*** Data to process

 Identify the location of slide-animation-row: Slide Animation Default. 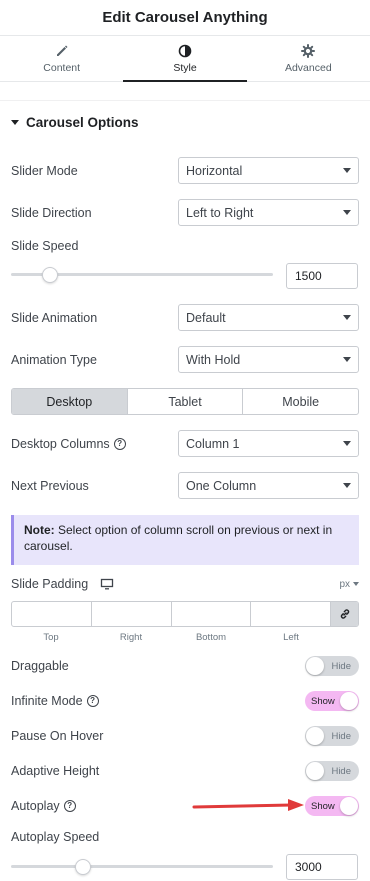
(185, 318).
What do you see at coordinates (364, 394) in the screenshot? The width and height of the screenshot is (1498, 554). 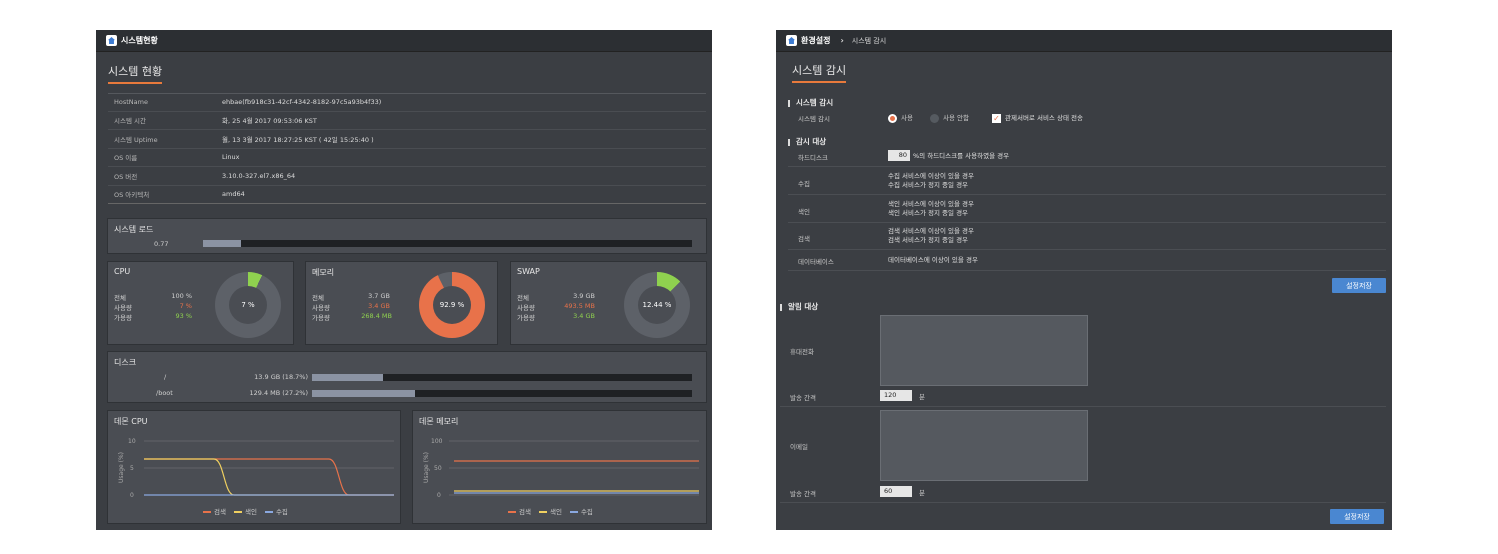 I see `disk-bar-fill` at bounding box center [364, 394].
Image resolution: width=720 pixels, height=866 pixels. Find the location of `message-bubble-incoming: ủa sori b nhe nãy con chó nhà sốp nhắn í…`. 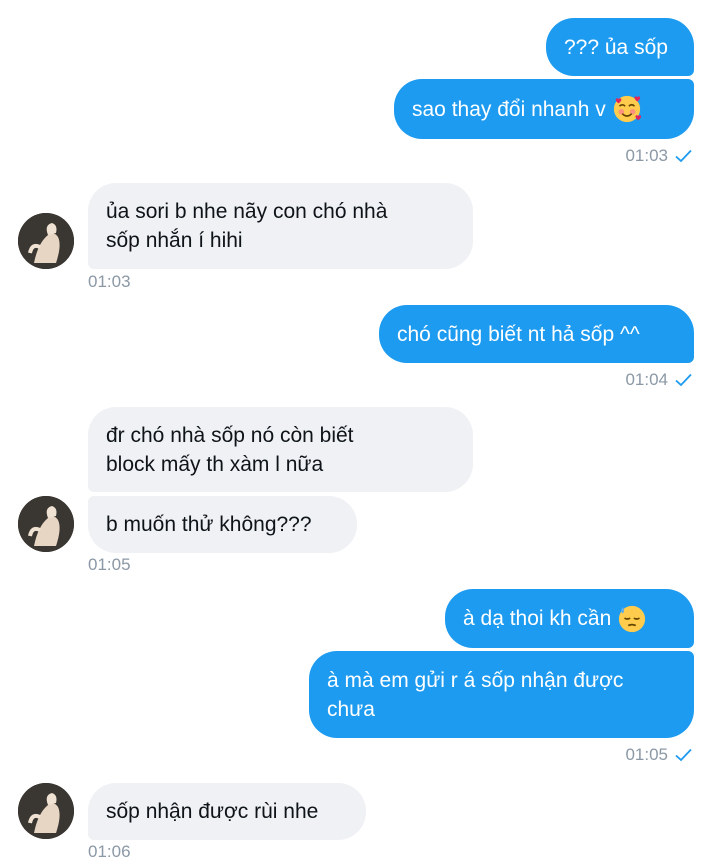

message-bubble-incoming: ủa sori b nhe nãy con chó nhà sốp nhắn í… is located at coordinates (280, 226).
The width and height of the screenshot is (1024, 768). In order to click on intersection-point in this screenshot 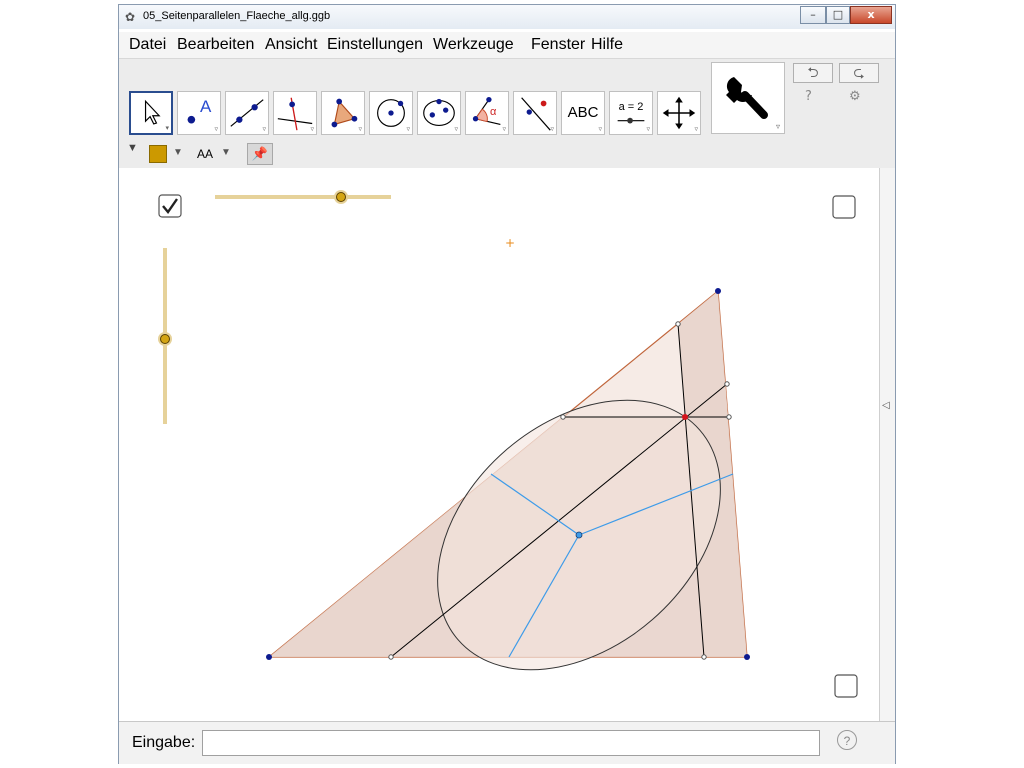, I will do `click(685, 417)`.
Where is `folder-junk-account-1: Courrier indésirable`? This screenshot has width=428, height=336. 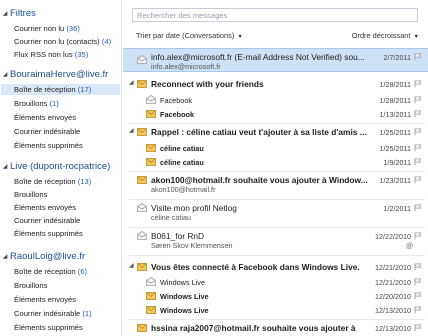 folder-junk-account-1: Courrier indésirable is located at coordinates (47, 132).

******

What is being asked:
Retype the material from the line with "Image resolution: width=720" to the line with "coordinates (280, 226).", both lines included, leaving the pictures out of your answer.

Response area:
Image resolution: width=720 pixels, height=866 pixels. Find the location of `message-bubble-incoming: ủa sori b nhe nãy con chó nhà sốp nhắn í…`. 

message-bubble-incoming: ủa sori b nhe nãy con chó nhà sốp nhắn í… is located at coordinates (280, 226).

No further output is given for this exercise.